To my mind, however, a mere reading of the clear words of the exemption provision indicates that no processing is necessary by the taxpayer in order to entitle him to the exemption. The terms 'refinery', 'bulk plant', 'terminal' and 'gasoline plant' are used disjunctively. Thus, a mere terminal operation, that is an operation where product is being stored for subsequent distribution, is just as much within the exemption as a refinery operation.
The decided cases, particularly the Pan American Refining Corporation case, makes it clear that transportation from a docksite to an inland facility and back to the docksite through pipe lines are not taxable. This same conclusion was reached by the District Court for the Northern District of California in the case of Richfield Oil Corporation v. United States, 1959, 175 F.Supp. 200. Thus, the type of transportation characterized under (a), (b) and (c) above are all clearly exempt from taxation.
Three other relatively minor categories of transportation are also included in the suit. These three types will be considered seriatim.
In 1949 two storage tanks were temporarily leased by plaintiff from its immediate neighbor, Sinclair Refining Company. These tanks were utilized in exactly the same manner as the tanks owned by the plaintiff on its own premises. Thus, transportation of petroleum to and from those tanks is governed by the same rule as transportation on plaintiff's own premises and are exempt from taxation.
In various years refined products were pumped from the Tremley Tank Farm to the property line between it and the Buckeye Pipe Line Terminal, at which point it entered pipe lines owned by Buckeye. The only transportation of oil in pipe lines under the control of plaintiff was, therefore, completely on its own premises and thus not subject to taxation.
In various years fuel oil was moved from plaintiff's Linden area across the property line between it and the American Cyanamid Company into tanks owned by the American Cyanamid Company some 42 feet within the property of American Cyanamid Company.

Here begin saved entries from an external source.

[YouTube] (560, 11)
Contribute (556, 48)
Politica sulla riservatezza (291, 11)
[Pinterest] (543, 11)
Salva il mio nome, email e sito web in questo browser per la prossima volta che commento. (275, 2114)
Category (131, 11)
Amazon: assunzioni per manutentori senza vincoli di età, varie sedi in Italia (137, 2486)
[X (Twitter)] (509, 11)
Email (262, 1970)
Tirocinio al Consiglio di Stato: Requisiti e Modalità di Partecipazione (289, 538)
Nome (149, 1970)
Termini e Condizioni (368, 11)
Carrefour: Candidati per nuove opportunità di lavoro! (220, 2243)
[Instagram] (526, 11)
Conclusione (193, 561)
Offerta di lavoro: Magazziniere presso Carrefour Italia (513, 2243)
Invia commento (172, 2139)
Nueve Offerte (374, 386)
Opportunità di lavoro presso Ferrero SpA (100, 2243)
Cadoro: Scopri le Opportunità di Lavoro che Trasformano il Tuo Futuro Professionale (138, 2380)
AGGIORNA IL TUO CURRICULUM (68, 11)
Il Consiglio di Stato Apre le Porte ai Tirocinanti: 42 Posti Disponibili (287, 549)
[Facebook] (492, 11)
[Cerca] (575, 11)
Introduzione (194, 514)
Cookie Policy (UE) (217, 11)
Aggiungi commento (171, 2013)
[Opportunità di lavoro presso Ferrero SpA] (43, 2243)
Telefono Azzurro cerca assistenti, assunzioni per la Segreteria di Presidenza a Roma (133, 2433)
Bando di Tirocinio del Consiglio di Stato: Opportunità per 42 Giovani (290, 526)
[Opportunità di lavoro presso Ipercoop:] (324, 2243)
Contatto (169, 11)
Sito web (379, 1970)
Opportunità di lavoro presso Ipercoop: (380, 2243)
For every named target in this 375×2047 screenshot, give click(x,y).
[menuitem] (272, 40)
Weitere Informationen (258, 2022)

While this distance is comparatively slight, it cannot in any way be said that the movement was on the premises of plaintiff. For those 42 feet the pipe line was utilized as a pipe line of a common carrier and thus the tax was properly collected.
Accordingly, with the exception of this last category none of the transactions for which taxes were collected were properly taxable, and on the merits plaintiff is entitled to a refund.
One procedural argument advanced by the Government must, however, be met. In seeking these tax refunds administratively plaintiff, in its claims, relied on the following grounds:
'The deponent verily believes that his claim should be allowed for the following reasons: That the tax paid above was imposed on the movements of crude petroleum and products thereof through company-owned and operated pipelines occupying easements, right of way, etc., connecting the taxpayer's refinery at Linden, New Jersey, with its Tremley Tank Farm at Linden, and that such easements, etc., are a part of the Linden Refinery premises and that movements of crude petroleum and products thereof within the premises of a refinery are specifically exempt from this tax under Section 3460 of the Internal Revenue Code, TD 5190 and regulations 42, Section 130.21, 130.33, 130.26 and other relevant sections.'
Probably the rather unusual wording of the claims was utilized in an attempt to bring the cases within the theory, rejected herein, that certain processing is necessary in connection with the movement to bring into play the exemption. Be that as it may, it is clear that all the relevant facts were before the Collectors when they rejected the claims and, thus, I am acting within my power in reversing the determinations even if the wording of the claims might imply a right to recovery on a different theory than the theory relied upon by me (Scovill Manufacturing Company v. Fitzpatrick, 2 Cir., 1954, 215 F.2d 567).